4月から仕事上の苗字も、戸籍上の苗字にします。

1. 苗字で呼ばれるのが苦痛だった

2人姉妹。二卵性の双子。同居の家族は両親・祖父母。2世帯住宅。家族は私のことを「ゆりちゃん」と呼びます。

一般的に、同じコミュニティに同じ苗字が2人以上いれば、名前で呼び合うことが多いですよね。苗字で呼んじゃうと全員反応するからややこしいし。双子も同じで、近くにいるので、多くの場合、名前で呼ぶことが多いように思います。

でも、私は物心ついた頃から「うのちゃん」と苗字で呼ばれていました。
双子だけど、それはもう幼稚園の頃から性格も違えば、仲良しのお友達も違い、小学校に上がってからはクラスも別れちゃったもんだから、「ゆりえちゃん」と下の名前で呼ぶ必要性もなく、さらになんなら、「ゆりえちゃん」よりも「うのちゃん」のが言い易いもんだから、ずっと「うのちゃん」人生でした。

でも、本当は嫌でした。「うのちゃん」って言われるたびに、名前で呼んでもらえない寂しさを感じていたように思います。
それは単純に、名前を呼び合う関係性と比べて、心の距離を感じたりしていたということでもあります。

ただ、それ以上に、「うの」ではなく、「うのゆりえ」として見て欲しいという、なんだろう、アイデンティティの欲求のようなものが後ろにあったように思います。

2. 双子というバックグラウンド

世の中の双子仲間な皆さんも同じかどうかはわかりませんが、私は「双子」がコンプレックスでした。
「双子」ってよく比べられるんですよね。周りの人は良かれと思って、それぞれを褒めるのかもしれないけど、同じ場所にいるときにそれをされると、片方が褒められたことは「自分は褒められてない=劣っている」みたいにも感じられる。(ま、受取り方が、ひねくれてるんですけど)
そういうところでは「年子」とかも関係が近いのかもしれません。

「あなたはあなた、私は私」と思いたくても、常に良くも悪くも比べられるもんだから、自分の価値定義を「誰かと比べて優れているかどうか」に起きがちだったように思います。

それに加えて、我が母が「ちゃんとしなきゃ!」といつも思っていた人だというのも影響しているように思います。(そう思っていた母には、母なりの理由があるのですが、それは割愛します。決して母を責めているわけではありません)
母からは、「〇〇さんの〇〇ちゃんはこうらしいよ」と何度か言われたことを覚えています。その表現は暗に「〇〇ちゃんはちゃんとできるのに、あなたは…」と言われているように感じ、私がどうあるかという評価基準は「誰かと比べてどうか」というところに置かれているんだなあと、ここでも受け取っていたようにも思います。(今思えばなので、当時は自覚なしだし、相変わらず、受取り方がひねくれている。)
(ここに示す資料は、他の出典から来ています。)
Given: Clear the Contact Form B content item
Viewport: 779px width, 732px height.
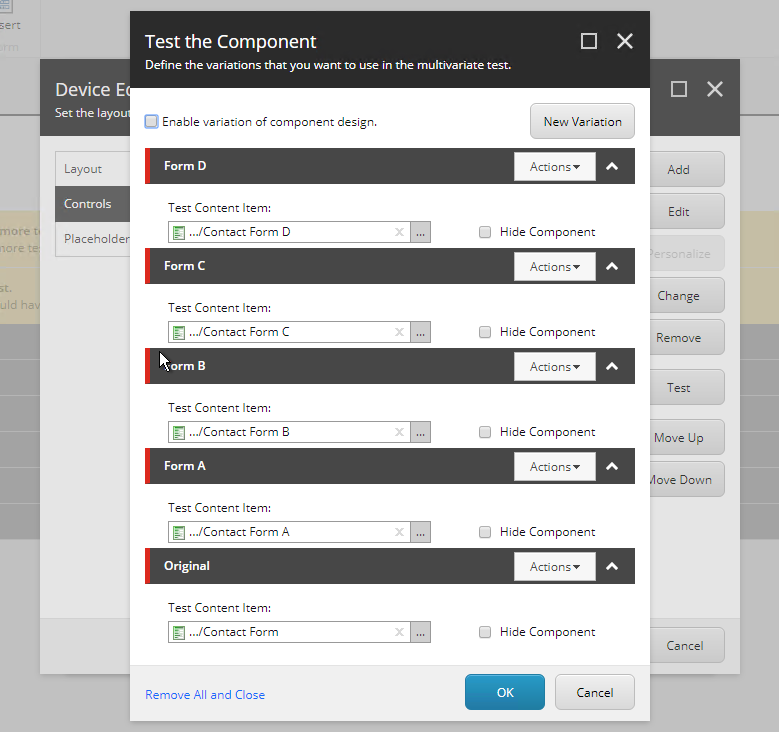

なので、嫌いだったのは、「苗字呼び」ではなく、「常に誰かと比べなくちゃ自分が確立されない・誰かと比べてどうかが自分のアイデンティティだという現実」だったわけです。
つまり、「苗字で呼ばれる」ということが、「名前で呼ばれる」よりも心の距離を遠く感じるとともに、「私自身だけを見てくれない」という現実のあらわれのように感じていたんじゃないかなあ。

それがこじれていって、「うのちゃん」が嫌いになっていったと。

3. 苗字呼びを手放すジレンマ

そんなこんなで、どんどん定着していく「うのちゃん」に抵抗したくて仕方なかった(けど言い出せなかった)学生時代を終え、社会人に。
(学生時代のささやかな抵抗は、当時の彼氏に名前で呼んでもらうことだったなあ。懐かし。)

仕事になると、苗字呼びが当たり前。(そりゃそうよ、ビジネスだもの)
ビジネス上はしょうがない。プライベートでは名前呼びがいいなとか、こじらせを引きずっていた時代もありましたが、パラレルワークをはじめ、仕事とプライベートの境目がなくなる生活を送るようになったら、全然そんなことを思わなくなり。なんなら、苗字呼びに愛着すら湧いてきました。

いや、苗字呼びはたまたま呼びやすかった名前がそれだったというだけで、あだ名の人もいるだろうし、名前の人もいる。
要は、「うのちゃん」が「うのゆりえ」個人を指していると思えるようになったから、その呼称に愛着が湧いたんだと。

人から「あーあのうのちゃんだ」って言ってもらえるたびに、「うのゆりえ」の個性を持った「うのちゃん」がじわじわ広がっているように思えて嬉しかったし、誇らしさも出てきたり。

だからこそ、このタイミングで「うのちゃん」を手放すことにはちょっと怖さがあります。
でも、私が「うのちゃん」を作ってきたように、きっと新しい名前でも、個性を作っていくことはできるし、新婚の今は、「光野」という新しい苗字(family name)で呼ばれることが新しい家族が作られた1つのあらわれのように感じて嬉しいので、その選択をしたいなと思いました。

そして、嫌な気持ちからではなく、ポジティブな気持ちで、名前を変えられて、本当に良かった。

4月から、「光野」でよろしくお願いします。